This is the first pictorial biography of Gandhi in which the narrative-concise, readable and incisive is illustrated with contemporary photographs and facsimiles of letters, newspaper reports and cartoons, adding up to a fascinating flash-back on the life of Mahatma Gandhi and the struggle for Indian freedom led by him. There is a skilful matching in this book of text and illustrations, of description and analysis and of concrete detail and large perspective. This pictorial biography will revive many memories in those who have lived through the Gandhian era; it should also be of interest to the post-independence generation.
Shri B. R. Nanda - former Director, Nehru Memorial Museum and Library, New Delhi. His full-scale biography of Mahatma Gandhi has been published in India, Britain and the U.S.A. and translated into French, Spanish, Italian and several other languages
Gandhi was thus firmly anchored to pacifism when the war broke out in 1939, but many of his closest colleagues and the rank and file in the Indian National Congress could not bring themselves to accept the feasibility of defending the country against aggression without resort to arms. Twice during the war - after the fall of France in 1940, and the collapse of the British position in South East Asia in 1941 - when there was a possibility of a rapprochement between the Congress and the Government for a united war effort, Gandhi stepped aside rather than be a party to organized violence. The rapprochement did not come. The only serious British effort for a compromise was made in the Spring of 1942 with the dispatch of the Cripps Mission to India; it proved abortive.
For nearly two and a half years, Gandhi had resisted pressure from a section of his following for the launching of a mass movement. It became clear that the British Government first under Chamberlain, and then under Churchill, was reluctant to assure Indian freedom in the future, or to offer a practical token of it in the present Gandhi had endeavoured to restrain the radical wing of the Congress party, and diverted its discontent into "individual Satyagraha", a subdued form of civil resistance confined to "selected individuals"
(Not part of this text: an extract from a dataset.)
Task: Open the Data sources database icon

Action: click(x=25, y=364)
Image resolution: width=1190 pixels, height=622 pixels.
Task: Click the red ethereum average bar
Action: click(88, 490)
After the failure of the Cripps Mission, Gandhi noted with concern that in the face of grave peril posed by the Japanese advance in South East Asia, the mood of the people of India was not one of resolute defiance, but of panic, frustration and helplessness. If India was not to go the way of Malaya and Burma, something had to be done, and done quickly. He came to the conclusion that only an immediate declaration of Indian independence by the British Government could give the people of India a stake in the defence of their country.